Konkrete Anwendungsfälle

Im vorgestellten Projekt werden sowohl die Erdbetonstützscheiben als auch der sie zusammenhaltende Erdbetonrandbalken mit diesem nicht alltäglichen Bauverfahren hergestellt.

Erdbetonstützscheiben

Die Erdbetonstützscheiben werden senkrecht zur Straße, d. h. in Fallrichtung des Hanges eingebaut. Die stabilisierende Wirkung beruht darauf, dass der Erdbeton dabei Gewölbelasten aus der Böschung aufnimmt und diese in den Untergrund abträgt, wodurch die Böschung ausreichend standsicher wird. Die Erdbetonstützscheiben werden dabei so tief eingebaut, dass diese möglichst komplett auf tragfähigem bzw. nicht rutschendem Untergrund aufstehen und auch einbinden. Im vorliegenden Fall ist es das vorrangige Ziel, die Erdbetonstützscheiben unterhalb der erkundeten Gleitfläche des Teilrutschkörpers auf der Oberen Süßwassermolasse aus dem Tertiär zu verankern. Die Herstellung der Erdbetonstützscheiben erfolgt, wie oben beschrieben, in offener Bauweise, wobei die Baggerschlitze immer wieder direkt mittels Erdbeton verschlossen werden. Die Baggerschlitze und somit auch die Erdbetonstützscheiben haben eine Breite von 2,0 m und reichen bis in 5,0 m Tiefe.

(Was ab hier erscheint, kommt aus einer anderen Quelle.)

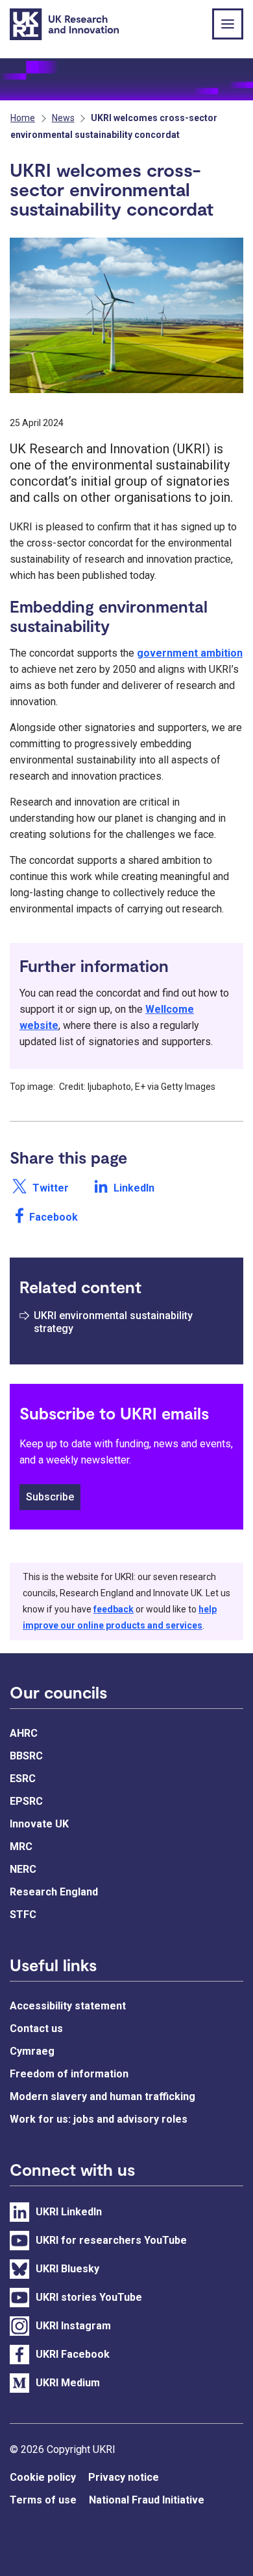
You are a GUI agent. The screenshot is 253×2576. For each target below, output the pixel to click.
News (63, 118)
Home (22, 118)
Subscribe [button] (50, 1497)
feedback (113, 1609)
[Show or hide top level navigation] (227, 24)
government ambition (190, 653)
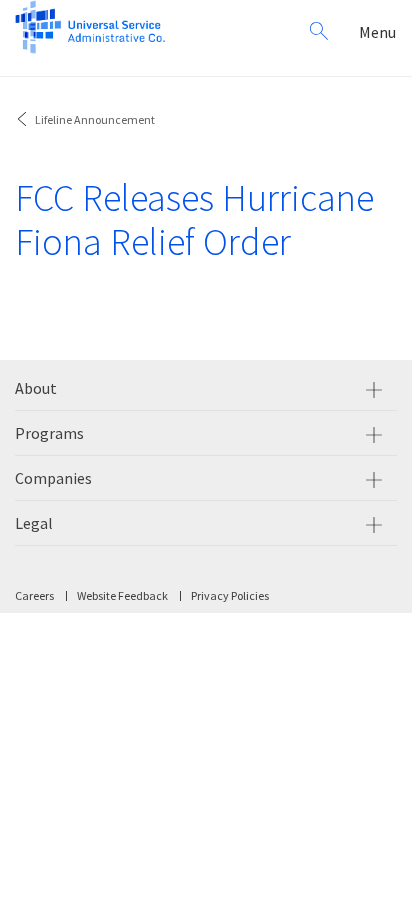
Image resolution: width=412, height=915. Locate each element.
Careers (34, 595)
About (36, 388)
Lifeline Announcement (95, 119)
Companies (53, 478)
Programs (49, 433)
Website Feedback (122, 595)
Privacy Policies (230, 595)
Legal (34, 523)
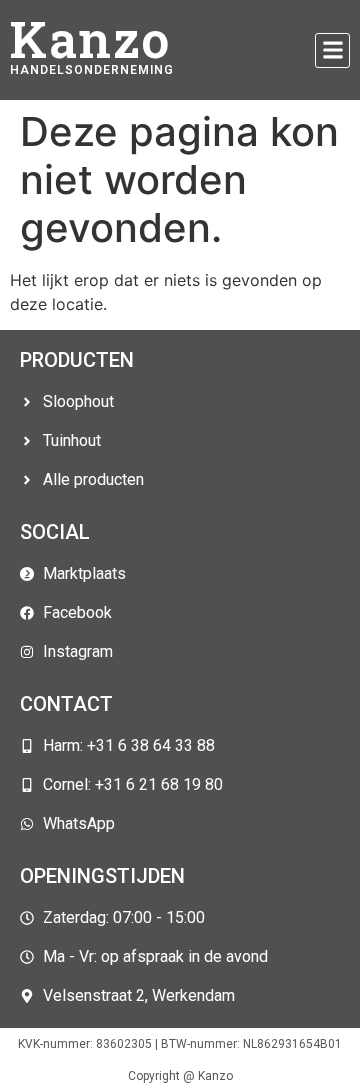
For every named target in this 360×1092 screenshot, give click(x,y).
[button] (332, 50)
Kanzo (90, 39)
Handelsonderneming (92, 70)
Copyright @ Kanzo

Um die Standsicherheit der Böschung nicht zu gefährden, werden die Stützscheiben ab­schnittsweise im Pilgerschrittverfahren hergestellt.

Hierbei wird zuerst nur jede zweite Stützscheibe hergestellt und anschließend die „Lücken gefüllt “. Zudem erfolgt die Erstellung der Erdbetonstützscheiben nicht durchgehend, sondern auch abschnittsweise jeweils „von unten nach oben den Hang hinauf“. D. h. es werden zuerst die untersten im Böschungsfuß befindlichen Stützscheiben-Segmente der ungeraden Nummern erstellt, anschließend die untersten Segmente der geraden Nummern, dann das in der Böschung bergseitig anschließende Segment der ungeraden Nummern usw.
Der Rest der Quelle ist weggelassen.